INSTRUCTIONS TO FOLLOW:
Which of the lines below hold the word "Given"? Pull each of them out.

PROVIDED MATERIAL:
[Start of section]

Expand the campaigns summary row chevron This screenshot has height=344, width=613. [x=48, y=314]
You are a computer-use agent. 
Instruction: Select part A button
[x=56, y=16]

[End of section]
[Start of section]

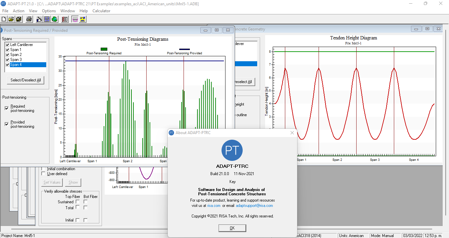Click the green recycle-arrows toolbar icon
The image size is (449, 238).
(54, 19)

[End of section]
[Start of section]

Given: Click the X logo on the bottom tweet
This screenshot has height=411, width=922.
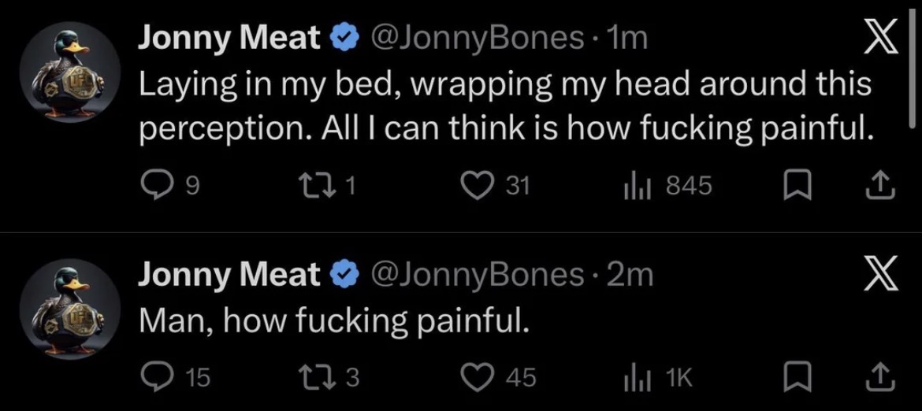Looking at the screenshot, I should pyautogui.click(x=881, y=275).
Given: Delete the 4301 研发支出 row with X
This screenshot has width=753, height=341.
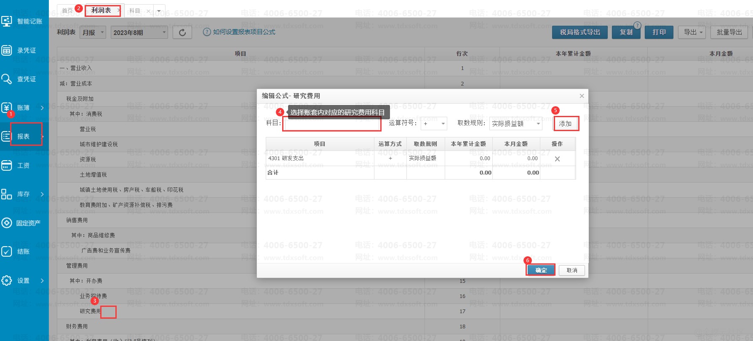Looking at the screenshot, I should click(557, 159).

[End of section]

OUTPUT FOR THIS TASK:
Given: Click the X logo on the bottom tweet
Given: Delete the 4301 研发支出 row with X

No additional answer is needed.